----- GIVEN PASSAGE -----

Visit to the Pacific Highlights Key Challenges of Deterrence in Today’s Complex Security Environment
11 September 2025
Members of the NATO Parliamentary Assembly’s Defence and Security Committee (DSC) visited key U.S. military facilities in the Pacific from 25-29 August. Their findings underscored the significant challenge of maintaining a capable modern deterrence posture against a complex range of growing cross-regional threats to Allied and global security. Drawing the DSC delegation to the region is the increasing realisation among NATO Allies that Euro-Atlantic and Indo-Pacific security are increasingly connected – China and North Korea are critical enablers of Russia’s war on Ukraine today. North Korean soldiers’ entry into the fight behind Russian forces fighting in the Kursk region underscore this reality, as do the flow of North Korean missiles and artillery ammunition – equalling as much as 40% of Moscow’s weapon stocks – and the range of Chinese technologies enabling Russia’s defence industrial production.
Allied cooperation with Indo-Pacific partners is a principal item on the 2025 DSC agenda. Understanding the significant and shared security costs of any security crisis around Taiwan or on the Korean peninsula, NATO Allies are increasingly seeking new avenues for stronger cooperation with Indo-Pacific partners to mitigate cross-regional challenges and cooperate on shared security interests. As U.S. officials made clear over the course of the visit, any potential security contingency in the Indo-Pacific can escalate into a global order disruption quickly, and NATO Allies and partners need to be ready.
Lord Mark Lancaster (United Kingdom), DSC Chairman, led the delegation of 35 parliamentarians from 19 NATO member states. Over the course of the visit, the delegation visited U.S. Indo-Pacific Command and U.S. Navy and Air Force facilities in Honolulu, Hawaii and San Diego, California, a range of defence industrial actors as well as the Asia-Pacific Center for Security Studies. The visit provided essential insights into the growing challenges and opportunities across the Indo-Pacific, the United States’s evolving regional defence priorities and expanding areas of Allied and partner regional cooperation, as well as new cross-domain defence industrial innovations.

-----

**REQUIREMENTS:**
(A) Rewrite the DSC Pacific visit text between "Lord Mark Lancaster" and "defence industrial innovations.", inclusive, using "lawmakers" in place of "parliamentarians".
(B) Put the records between the lines holding "Viewport: 726px width, 483px height." and "click(x=185, y=400)", inclusive, into a numbered list, leaving out any blank lines.

----- AVAILABLE RECORDS -----

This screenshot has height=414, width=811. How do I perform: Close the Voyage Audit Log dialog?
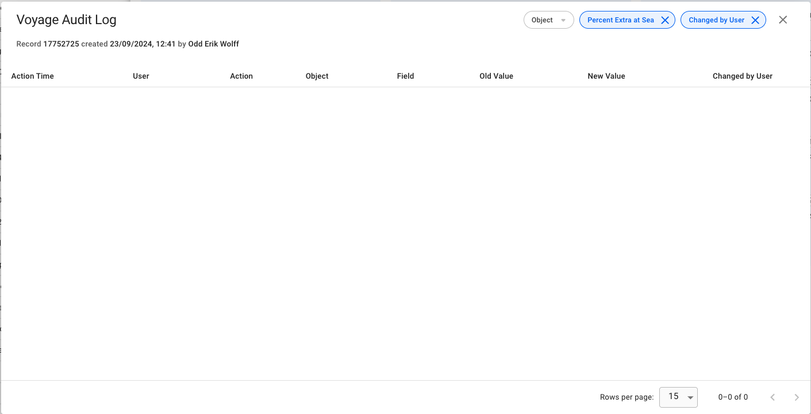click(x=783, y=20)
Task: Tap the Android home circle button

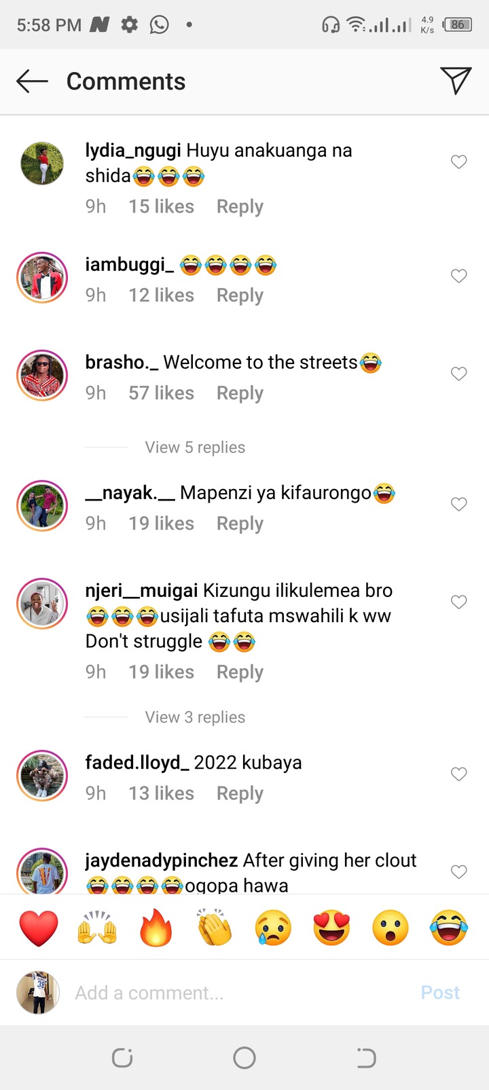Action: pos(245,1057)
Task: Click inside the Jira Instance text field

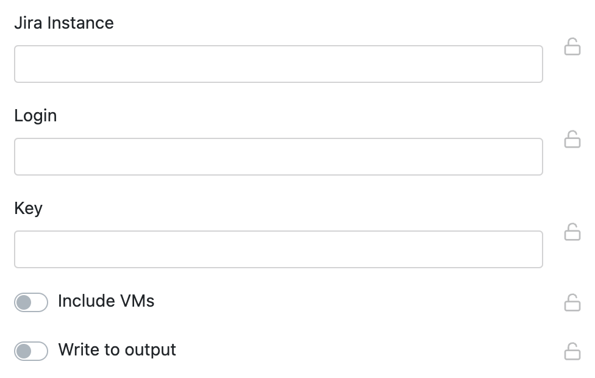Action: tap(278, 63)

-----
----- AVAILABLE RECORDS -----

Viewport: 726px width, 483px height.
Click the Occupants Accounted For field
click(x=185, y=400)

-----

**TASK-BY-TASK RESULTS:**
(A)
Lord Mark Lancaster (United Kingdom), DSC Chairman, led the delegation of 35 lawmakers from 19 NATO member states. Over the course of the visit, the delegation visited U.S. Indo-Pacific Command and U.S. Navy and Air Force facilities in Honolulu, Hawaii and San Diego, California, a range of defence industrial actors as well as the Asia-Pacific Center for Security Studies. The visit provided essential insights into the growing challenges and opportunities across the Indo-Pacific, the United States’s evolving regional defence priorities and expanding areas of Allied and partner regional cooperation, as well as new cross-domain defence industrial innovations.

(B)
1. Viewport: 726px width, 483px height.
2. Click the Occupants Accounted For field
3. click(x=185, y=400)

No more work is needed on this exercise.